━━━━━ Exercise inputs ━━━━━
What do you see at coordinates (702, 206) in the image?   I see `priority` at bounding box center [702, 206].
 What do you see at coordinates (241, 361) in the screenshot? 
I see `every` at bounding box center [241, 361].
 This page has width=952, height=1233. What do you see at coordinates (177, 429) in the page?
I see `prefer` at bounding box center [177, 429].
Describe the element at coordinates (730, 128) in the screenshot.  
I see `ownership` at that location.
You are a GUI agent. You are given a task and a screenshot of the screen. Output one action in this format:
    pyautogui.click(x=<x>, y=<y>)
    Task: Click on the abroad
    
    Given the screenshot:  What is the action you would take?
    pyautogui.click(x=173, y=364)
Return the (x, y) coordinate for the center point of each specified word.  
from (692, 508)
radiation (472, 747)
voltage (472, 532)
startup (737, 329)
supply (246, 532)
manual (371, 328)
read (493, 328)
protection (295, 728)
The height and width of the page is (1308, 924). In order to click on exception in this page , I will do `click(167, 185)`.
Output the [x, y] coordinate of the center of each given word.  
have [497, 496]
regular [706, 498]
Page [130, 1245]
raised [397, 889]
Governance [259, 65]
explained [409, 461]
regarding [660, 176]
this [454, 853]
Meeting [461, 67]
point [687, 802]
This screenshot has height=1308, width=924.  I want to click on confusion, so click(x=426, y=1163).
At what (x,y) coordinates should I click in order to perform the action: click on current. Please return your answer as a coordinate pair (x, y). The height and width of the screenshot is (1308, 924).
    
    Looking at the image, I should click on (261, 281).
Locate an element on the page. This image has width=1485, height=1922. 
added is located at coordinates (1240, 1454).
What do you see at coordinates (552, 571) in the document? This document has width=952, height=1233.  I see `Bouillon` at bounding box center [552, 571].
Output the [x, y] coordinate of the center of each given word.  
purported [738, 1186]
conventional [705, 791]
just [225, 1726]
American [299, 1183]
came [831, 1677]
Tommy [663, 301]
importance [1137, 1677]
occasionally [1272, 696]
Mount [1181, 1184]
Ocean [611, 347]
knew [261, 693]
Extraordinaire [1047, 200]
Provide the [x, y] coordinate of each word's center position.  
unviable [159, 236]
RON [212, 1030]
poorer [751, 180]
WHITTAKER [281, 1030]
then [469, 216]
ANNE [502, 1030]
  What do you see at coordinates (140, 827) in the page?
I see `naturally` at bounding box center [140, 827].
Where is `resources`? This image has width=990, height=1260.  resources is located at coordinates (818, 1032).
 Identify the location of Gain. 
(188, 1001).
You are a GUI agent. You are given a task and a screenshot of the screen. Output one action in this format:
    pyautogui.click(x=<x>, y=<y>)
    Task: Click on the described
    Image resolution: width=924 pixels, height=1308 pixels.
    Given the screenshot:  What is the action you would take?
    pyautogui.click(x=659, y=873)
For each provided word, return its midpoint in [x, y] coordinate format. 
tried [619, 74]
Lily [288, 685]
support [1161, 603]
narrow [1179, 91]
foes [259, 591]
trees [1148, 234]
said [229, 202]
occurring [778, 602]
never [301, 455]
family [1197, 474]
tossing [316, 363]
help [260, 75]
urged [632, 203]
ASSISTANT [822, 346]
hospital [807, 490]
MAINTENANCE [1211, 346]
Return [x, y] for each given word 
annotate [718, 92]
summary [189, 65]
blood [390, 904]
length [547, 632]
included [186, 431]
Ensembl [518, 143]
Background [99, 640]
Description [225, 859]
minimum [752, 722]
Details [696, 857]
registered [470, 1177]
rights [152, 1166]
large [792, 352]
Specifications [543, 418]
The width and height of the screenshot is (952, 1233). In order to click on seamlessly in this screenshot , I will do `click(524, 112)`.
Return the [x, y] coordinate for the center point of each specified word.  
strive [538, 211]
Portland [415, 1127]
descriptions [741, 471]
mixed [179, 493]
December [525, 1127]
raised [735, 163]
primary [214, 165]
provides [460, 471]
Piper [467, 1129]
━━━━━
Exercise: Reproduce all of the data above line for line, without changing a single character.

Response to the task:
What do you see at coordinates (702, 206) in the image?   I see `priority` at bounding box center [702, 206].
 What do you see at coordinates (241, 361) in the screenshot? 
I see `every` at bounding box center [241, 361].
 This page has width=952, height=1233. What do you see at coordinates (177, 429) in the page?
I see `prefer` at bounding box center [177, 429].
Describe the element at coordinates (730, 128) in the screenshot.  
I see `ownership` at that location.
You are a GUI agent. You are given a task and a screenshot of the screen. Output one action in this format:
    pyautogui.click(x=<x>, y=<y>)
    Task: Click on the abroad
    
    Given the screenshot:  What is the action you would take?
    pyautogui.click(x=173, y=364)
Return the (x, y) coordinate for the center point of each specified word.  
from (692, 508)
radiation (472, 747)
voltage (472, 532)
startup (737, 329)
supply (246, 532)
manual (371, 328)
read (493, 328)
protection (295, 728)
The height and width of the page is (1308, 924). In order to click on exception in this page , I will do `click(167, 185)`.
Output the [x, y] coordinate of the center of each given word.  
have [497, 496]
regular [706, 498]
Page [130, 1245]
raised [397, 889]
Governance [259, 65]
explained [409, 461]
regarding [660, 176]
this [454, 853]
Meeting [461, 67]
point [687, 802]
This screenshot has height=1308, width=924.  I want to click on confusion, so click(x=426, y=1163).
At what (x,y) coordinates should I click in order to perform the action: click on current. Please return your answer as a coordinate pair (x, y). The height and width of the screenshot is (1308, 924).
    
    Looking at the image, I should click on (261, 281).
Locate an element on the page. This image has width=1485, height=1922. 
added is located at coordinates (1240, 1454).
What do you see at coordinates (552, 571) in the document? This document has width=952, height=1233.  I see `Bouillon` at bounding box center [552, 571].
Output the [x, y] coordinate of the center of each given word.  
purported [738, 1186]
conventional [705, 791]
just [225, 1726]
American [299, 1183]
came [831, 1677]
Tommy [663, 301]
importance [1137, 1677]
occasionally [1272, 696]
Mount [1181, 1184]
Ocean [611, 347]
knew [261, 693]
Extraordinaire [1047, 200]
Provide the [x, y] coordinate of each word's center position.  
unviable [159, 236]
RON [212, 1030]
poorer [751, 180]
WHITTAKER [281, 1030]
then [469, 216]
ANNE [502, 1030]
  What do you see at coordinates (140, 827) in the page?
I see `naturally` at bounding box center [140, 827].
Where is `resources`? This image has width=990, height=1260.  resources is located at coordinates (818, 1032).
 Identify the location of Gain. 
(188, 1001).
You are a GUI agent. You are given a task and a screenshot of the screen. Output one action in this format:
    pyautogui.click(x=<x>, y=<y>)
    Task: Click on the described
    Image resolution: width=924 pixels, height=1308 pixels.
    Given the screenshot:  What is the action you would take?
    pyautogui.click(x=659, y=873)
For each provided word, return its midpoint in [x, y] coordinate format. 
tried [619, 74]
Lily [288, 685]
support [1161, 603]
narrow [1179, 91]
foes [259, 591]
trees [1148, 234]
said [229, 202]
occurring [778, 602]
never [301, 455]
family [1197, 474]
tossing [316, 363]
help [260, 75]
urged [632, 203]
ASSISTANT [822, 346]
hospital [807, 490]
MAINTENANCE [1211, 346]
Return [x, y] for each given word 
annotate [718, 92]
summary [189, 65]
blood [390, 904]
length [547, 632]
included [186, 431]
Ensembl [518, 143]
Background [99, 640]
Description [225, 859]
minimum [752, 722]
Details [696, 857]
registered [470, 1177]
rights [152, 1166]
large [792, 352]
Specifications [543, 418]
The width and height of the screenshot is (952, 1233). In order to click on seamlessly in this screenshot , I will do `click(524, 112)`.
Return the [x, y] coordinate for the center point of each specified word.  
strive [538, 211]
Portland [415, 1127]
descriptions [741, 471]
mixed [179, 493]
December [525, 1127]
raised [735, 163]
primary [214, 165]
provides [460, 471]
Piper [467, 1129]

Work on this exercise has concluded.